En analyse multivariée, une expression élevée de CXCR4 était significativement corrélée à la survenue d’une récidive métastatique [HR=2,19 ; IC 95% : 1,44-3,34 ; p<0,001]. Une perte d’expression de Smad4 était un facteur de mauvais pronostic non significatif dans le sous-groupe de patients n’ayant pas reçu de traitement adjuvant [HR=1,43 ; IC 95% : 0 ,93-2,17 ; p=0,099]. Le test d’interaction entre Smad4 et la chimiothérapie adjuvante était à la limite de la significativité (p=0,064). En analyse multivariée, il existait un bénéfice de la chimiothérapie adjuvante dans le sous-groupe de patients avec une perte d’expression de Smad4 [n=274 ; HR=0,59 ; IC 95% : 0,42-0,82 ; p=0,002] mais pas dans celui avec une expression conservée [n=158 ; HR=0,85 ; IC 95% : 0,49-1,46 ; p=0,552]. Smad4 n’était pas corrélé au site de récidive locorégionale ou métastatique.
Commentaires
- CXCR4 est un biomarqueur pronostique indépendant dans l’adénocarcinome du pancréas et est corrélé au risque de récidive métastatique après résection à visée curative. Alors qu’un anticorps anti-CXCR4 est déjà commercialisé (3), CXCR4 apparaît comme une cible thérapeutique attractive dans cette pathologie.

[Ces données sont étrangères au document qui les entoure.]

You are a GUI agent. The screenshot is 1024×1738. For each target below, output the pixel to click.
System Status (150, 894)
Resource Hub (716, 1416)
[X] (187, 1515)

- La perte de Smad4 pourrait avoir une valeur pronostique péjorative mais pourrait être à l’inverse prédictive du bénéfice de la chimiothérapie adjuvante. Ces résultats peuvent expliquer les données contradictoires rapportées dans la littérature sur la valeur pronostique de Smad4 dans l’adénocarcinome du pancréas (4,5). Contrairement à ce qui a été suggéré récemment, Smad4 n’était pas corrélé au site de récidive dans cette large série de patients (6,7).
Références
1. Neoptolemos JP, Stocken DD, Bassi C, et al. Adjuvant chemotherapy with fluorouracil plus folinic acid vs gemcitabine following pancreatic cancer resection : a randomized controlled trial. JAMA 2010;304:1073-1081. 2. Conroy T, Desseigne F, Ychou M, et al. FOLFIRINOX versus gemcitabine for metastatic pancreatic cancer. N Engl J Med 2011;364:1817-25. 3. Dipersio JF, Micallef IN, Stiff PJ, et al. Phase III prospective randomized double-blind placebo-controlled trial of plerixafor plus granulocyte colony-stimulating factor compared with placebo plus granulocyte colony-stimulating factor for autologous stem-cell mobilization and transplantation for patients with non-Hodgkin’s lymphoma. J Clin Oncol 2009;27:4767-4773. 4. Tascilar M, Skinner HG, Rosty C et al. The SMAD4 protein and prognosis of pancreatic ductal adenocarcinoma. Clin Cancer Res 2001;7:4115-4121. 5. Biankin AV, Morey AL, Lee Cs, et al. DPC4/Smad4 expression and outcome in pancreatic ductal adenocarcinoma. J Clin Oncol 2002;20:4531-4542. 6. Iacobuzio-Donahue CA, Fu B, Yachida S, et al. DPC4 gene status of the primary carcinoma correlates with patterns of failure in patients with pancreatic cancer. J Clin Oncol 2009;27:1806-13. 7. Crane CH, Varadhachary GR, Yordy JS, et al. Phase II trial of cetuximab, gemcitabine, and oxaliplatin followed by chemoradiation with cetuximab for locally advanced (T4) pancreatic adenocarcinoma: correlation of Smad4 (Dpc4) immunostaining with pattern of disease progression. J Clin Oncol 2011;29:3037-3043.